→ **Source extract**

2022 CONIFA South America Football Cup

Tournament details
- Host country: Chile (location)
- Dates: 17–19 June 2022
- Teams: 4
- Venue(s): 1 (in 1 host city)

Final positions
- Champions: Maule Sur
- Runners-up: Mapuche
- Third place: Aymara

Tournament statistics
- Matches played: 3
- Goals scored: 6 (2 per match)
- Top scorer(s): Gabriel Loncomilla (2 goals)

= 2022 CONIFA South America Football Cup =

The 2022 CONIFA South America Football Cup, also referred to as 2022 CONIFA Copa America, was the first edition of the CONIFA South America Football Cup, an international football tournament for states, minorities, stateless peoples and regions unaffiliated with FIFA with an affiliation to South America, organised by CONIFA. It was hosted by Chile.

→ **Tasks and exercises**
(A) In the 2022 CONIFA South America Football Cup article, who was the top scorer?
(B) Please carry the 2022 CONIFA South America Football Cup article forward from its last sentence.
The data plays no part in this.

→ **Data extract**
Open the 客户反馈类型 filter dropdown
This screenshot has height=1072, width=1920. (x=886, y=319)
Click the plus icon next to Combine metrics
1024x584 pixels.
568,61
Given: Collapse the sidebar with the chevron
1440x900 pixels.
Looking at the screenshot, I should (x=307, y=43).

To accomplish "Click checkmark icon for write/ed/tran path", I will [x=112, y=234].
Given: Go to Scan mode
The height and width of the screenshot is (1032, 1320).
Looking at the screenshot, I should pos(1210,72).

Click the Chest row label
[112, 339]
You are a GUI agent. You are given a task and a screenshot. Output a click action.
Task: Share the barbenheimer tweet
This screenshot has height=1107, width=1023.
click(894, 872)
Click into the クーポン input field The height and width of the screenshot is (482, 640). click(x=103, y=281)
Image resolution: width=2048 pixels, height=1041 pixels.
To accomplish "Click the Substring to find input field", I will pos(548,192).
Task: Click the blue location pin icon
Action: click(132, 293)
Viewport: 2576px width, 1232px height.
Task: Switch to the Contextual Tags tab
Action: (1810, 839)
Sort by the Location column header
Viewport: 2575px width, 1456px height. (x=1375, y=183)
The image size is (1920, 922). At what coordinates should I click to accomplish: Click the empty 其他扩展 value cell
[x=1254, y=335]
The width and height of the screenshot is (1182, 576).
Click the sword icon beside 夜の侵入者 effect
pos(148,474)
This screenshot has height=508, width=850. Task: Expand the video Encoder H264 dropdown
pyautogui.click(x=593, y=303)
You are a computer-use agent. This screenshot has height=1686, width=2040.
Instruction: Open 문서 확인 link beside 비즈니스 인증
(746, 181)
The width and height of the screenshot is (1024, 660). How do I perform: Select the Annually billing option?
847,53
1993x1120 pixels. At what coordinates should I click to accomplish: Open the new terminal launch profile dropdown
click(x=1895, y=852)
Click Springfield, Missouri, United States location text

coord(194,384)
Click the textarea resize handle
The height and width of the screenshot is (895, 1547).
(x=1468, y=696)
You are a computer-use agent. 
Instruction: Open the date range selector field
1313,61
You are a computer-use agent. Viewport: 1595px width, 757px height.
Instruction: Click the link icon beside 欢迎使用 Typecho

→ **Answers by task**
(A) Gabriel Loncomilla, with 2 goals.

(B)
==Tournament==
On 24 January 2022, CONIFA announced that Chile would host the first edition of the CONIFA South America Football Cup.
===Venues===
The tournament was held in the city of Linares and all games were held in the Estadio Fiscal de Linares.

===Mascot===
The tournaments official mascot is Dromig, representing one of the 4 marsupials that live in Chile, its name derives from Dromiciops griloides.

==Participants==
A total of four teams were scheduled to participate:

| Team |
|---|
| Aymara |
| Mapuche |
| Maule Sur |
| São Paulo São Paulo FAD |

On 11 June, a draw was held to define the competition brackets.

==Matches==
===Bracket===
The tournament's original formula would be held with semi-finals and final

=== Semi-finals ===
17 June 2022
Mapuche 0-1 Maule Sur
  Maule Sur: Acuña 80'
----
18 June 2022
Aymara Cancelled São Paulo FAD

=== Third-Place play-off ===
19 June 2022

=== Final ===
19 June 2022

===Round-robin===
After the non-attendance of São Paulo FAD the tournament was decided in a single round-robin format. The match between Maule Sur and Mapuche, initially valid for one of the semi-finals, started to be considered as the first round of the dispute.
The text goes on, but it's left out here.